Tesla and musk were living off of monstrous subsidies to the tune of 20B or more

rossjudson 14 hours ago | parent [-]

Sure. And selling the most popular car on the planet is a failure?

Didn't the US government put ~$80b into rescuing GM etc, years ago?

Subsidies bootstrapped the EV industry. Stupid policies mean walking away from the investment, ceding the market to foreign competitors, and doubling down on legacy ICE crap the rest of the world no longer wants...and Americans will be less and less able to afford.

wavefunction 14 hours ago | parent [-]

>the most popular car on the planet

That's the Toyota Corolla. I find this inaccurate glazing of musk to be relatively common but it always strikes me as profoundly weird.

manuelmoreale 13 hours ago | parent | next [-]

To be charitable, according to at least some reports, the Model Y was the best selling car of 2024.

I was googling the data for 2025 and it seems that it’s number 2 now (behind the RAV4 to my surprise) with the Corolla at 3.

No idea how accurate these are, finding global numbers was harder than I thought.

kccoder 14 hours ago | parent | prev [-]

Also, if you compare the entire model line up sales, Tesla isn't even in the top ten in sales.
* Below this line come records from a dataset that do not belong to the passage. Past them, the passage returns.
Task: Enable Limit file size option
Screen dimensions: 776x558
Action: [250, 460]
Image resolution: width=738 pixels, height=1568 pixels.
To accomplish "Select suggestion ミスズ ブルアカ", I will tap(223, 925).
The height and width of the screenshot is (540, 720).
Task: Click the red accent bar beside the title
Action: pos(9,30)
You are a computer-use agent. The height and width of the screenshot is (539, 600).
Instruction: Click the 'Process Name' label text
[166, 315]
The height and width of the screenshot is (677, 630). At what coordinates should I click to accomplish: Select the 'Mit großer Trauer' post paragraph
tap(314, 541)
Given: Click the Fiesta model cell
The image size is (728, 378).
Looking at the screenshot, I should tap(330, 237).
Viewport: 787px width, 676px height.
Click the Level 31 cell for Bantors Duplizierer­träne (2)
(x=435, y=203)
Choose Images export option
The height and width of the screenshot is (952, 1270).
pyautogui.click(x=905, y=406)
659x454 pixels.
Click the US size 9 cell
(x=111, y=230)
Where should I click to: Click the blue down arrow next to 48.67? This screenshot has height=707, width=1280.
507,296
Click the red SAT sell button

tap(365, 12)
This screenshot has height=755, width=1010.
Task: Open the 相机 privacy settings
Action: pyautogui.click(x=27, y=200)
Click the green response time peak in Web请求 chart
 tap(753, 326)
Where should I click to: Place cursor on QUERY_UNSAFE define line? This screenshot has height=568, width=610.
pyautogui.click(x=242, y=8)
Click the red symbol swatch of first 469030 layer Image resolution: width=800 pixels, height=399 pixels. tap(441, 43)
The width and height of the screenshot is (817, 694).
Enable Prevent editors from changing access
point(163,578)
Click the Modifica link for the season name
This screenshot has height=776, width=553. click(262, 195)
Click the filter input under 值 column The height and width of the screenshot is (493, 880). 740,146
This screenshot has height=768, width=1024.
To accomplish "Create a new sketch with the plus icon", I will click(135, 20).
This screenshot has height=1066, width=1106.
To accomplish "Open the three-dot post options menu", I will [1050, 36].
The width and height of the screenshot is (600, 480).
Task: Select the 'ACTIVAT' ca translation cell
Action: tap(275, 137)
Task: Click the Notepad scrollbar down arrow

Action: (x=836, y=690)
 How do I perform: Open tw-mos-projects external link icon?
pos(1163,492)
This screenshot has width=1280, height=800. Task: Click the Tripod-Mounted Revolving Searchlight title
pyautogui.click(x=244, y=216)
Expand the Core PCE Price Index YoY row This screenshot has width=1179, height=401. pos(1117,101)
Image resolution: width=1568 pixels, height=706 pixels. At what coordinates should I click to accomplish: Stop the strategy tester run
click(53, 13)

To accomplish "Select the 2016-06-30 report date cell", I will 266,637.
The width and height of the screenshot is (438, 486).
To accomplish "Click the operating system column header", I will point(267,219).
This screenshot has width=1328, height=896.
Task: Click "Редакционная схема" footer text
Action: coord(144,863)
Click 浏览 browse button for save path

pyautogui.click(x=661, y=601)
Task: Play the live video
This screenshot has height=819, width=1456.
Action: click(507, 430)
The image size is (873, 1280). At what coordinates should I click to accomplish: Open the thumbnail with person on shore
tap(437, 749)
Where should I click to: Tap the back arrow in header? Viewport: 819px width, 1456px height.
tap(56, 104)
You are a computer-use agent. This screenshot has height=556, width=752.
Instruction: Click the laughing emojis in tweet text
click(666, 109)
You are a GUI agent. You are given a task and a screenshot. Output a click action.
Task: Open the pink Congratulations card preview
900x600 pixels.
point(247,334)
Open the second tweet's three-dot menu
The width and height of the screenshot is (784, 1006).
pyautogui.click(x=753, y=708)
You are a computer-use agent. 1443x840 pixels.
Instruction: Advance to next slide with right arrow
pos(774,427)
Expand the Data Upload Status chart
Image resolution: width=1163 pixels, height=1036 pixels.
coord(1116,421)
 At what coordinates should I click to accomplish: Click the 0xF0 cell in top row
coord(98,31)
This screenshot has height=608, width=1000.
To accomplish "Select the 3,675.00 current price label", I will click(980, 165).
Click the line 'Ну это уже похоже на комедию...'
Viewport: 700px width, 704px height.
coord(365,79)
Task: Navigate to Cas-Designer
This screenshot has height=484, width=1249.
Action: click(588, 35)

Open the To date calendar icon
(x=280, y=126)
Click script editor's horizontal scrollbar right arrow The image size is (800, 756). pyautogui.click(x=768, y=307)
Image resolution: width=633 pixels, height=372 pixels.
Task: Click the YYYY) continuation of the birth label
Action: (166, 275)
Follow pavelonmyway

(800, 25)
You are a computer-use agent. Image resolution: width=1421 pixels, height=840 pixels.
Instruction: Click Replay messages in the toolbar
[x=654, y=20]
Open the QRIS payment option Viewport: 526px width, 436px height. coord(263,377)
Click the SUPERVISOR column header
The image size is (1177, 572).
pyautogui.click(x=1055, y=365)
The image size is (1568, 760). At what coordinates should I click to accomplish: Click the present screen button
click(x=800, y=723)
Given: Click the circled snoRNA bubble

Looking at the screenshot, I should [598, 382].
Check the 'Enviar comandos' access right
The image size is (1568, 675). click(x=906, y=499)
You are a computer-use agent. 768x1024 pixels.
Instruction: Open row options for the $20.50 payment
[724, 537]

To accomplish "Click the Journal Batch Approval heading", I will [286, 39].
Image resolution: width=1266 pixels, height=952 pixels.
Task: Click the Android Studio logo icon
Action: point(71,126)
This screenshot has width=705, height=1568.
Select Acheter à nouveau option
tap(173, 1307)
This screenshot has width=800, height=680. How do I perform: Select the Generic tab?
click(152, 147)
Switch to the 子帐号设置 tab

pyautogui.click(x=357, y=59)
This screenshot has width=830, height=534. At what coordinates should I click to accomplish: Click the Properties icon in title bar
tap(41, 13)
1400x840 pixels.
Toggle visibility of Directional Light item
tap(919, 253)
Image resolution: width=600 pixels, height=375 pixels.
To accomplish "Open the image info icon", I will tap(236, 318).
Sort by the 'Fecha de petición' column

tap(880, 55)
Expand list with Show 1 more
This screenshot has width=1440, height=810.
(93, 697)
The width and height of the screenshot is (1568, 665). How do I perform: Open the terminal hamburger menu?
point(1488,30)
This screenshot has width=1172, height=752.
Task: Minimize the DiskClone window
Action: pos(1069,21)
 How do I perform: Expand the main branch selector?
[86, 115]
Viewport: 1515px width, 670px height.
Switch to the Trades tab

Tesla could disappear entirely and the car industry wouldn't even notice.

ikekkdcjkfke 11 hours ago | parent [-]

But the metric is good since it incentivizes car companies to make 1 good model instead of many different with the intent to confuse buyers

Marazan 10 hours ago | parent [-]

Car buyers are not confused. The market is naturally highly segmented. My needs "every day low distance compact car that can cope with city centre narrow streets with once a month motorway driving" is not met by the same car as "family of 5 with big dog living in a village"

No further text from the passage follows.